DeepSeek is definitely not real OSS. To be open source, you need to use a real open source license (like the ones OSI lists), and you need to share all pre and post training code, any code related to tuning, any evaluation code, everything related to safety/censorship/etc, and probably the full training data as well. Otherwise you can't reproduce their weights. Sharing weights is like sharing a compiled program.
As far as I know the only true open source model that is competitive is the OLMo 2 model from AI2:
Yes, releasing training source code code is like releasing the source code of a compiler used to compile and link the binary.

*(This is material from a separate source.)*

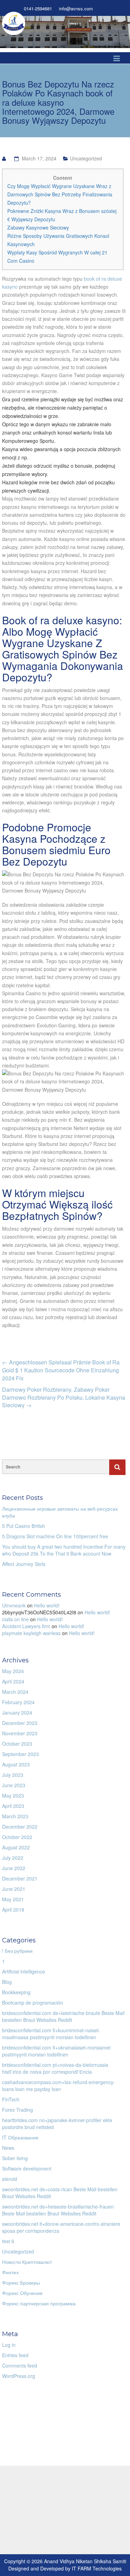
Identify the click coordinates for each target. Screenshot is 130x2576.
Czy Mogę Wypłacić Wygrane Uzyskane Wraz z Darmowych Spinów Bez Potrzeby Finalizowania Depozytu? (59, 194)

Lets say you took GCC, modified its sources, compiled your code with it and released your binaries along with modified GCC source code. And you are claiming that your software is open source. Well, it wouldn’t be.
Releasing training data is extremely hard, as licensing and redistribution rights for that data are difficult to tackle. And it is not clear, what exactly are the benefits in releasing it.
As far as I know the only true open source model that is competitive is the OLMo 2 model from AI2:
https://allenai.org/blog/olmo2
They even released an app recently, which is also open source, that does on-device inference:
https://allenai.org/blog/olmoe-app
They also have this other model called Tülu 3, which outperforms DeepSeek V3:
https://allenai.org/blog/tulu-3-405B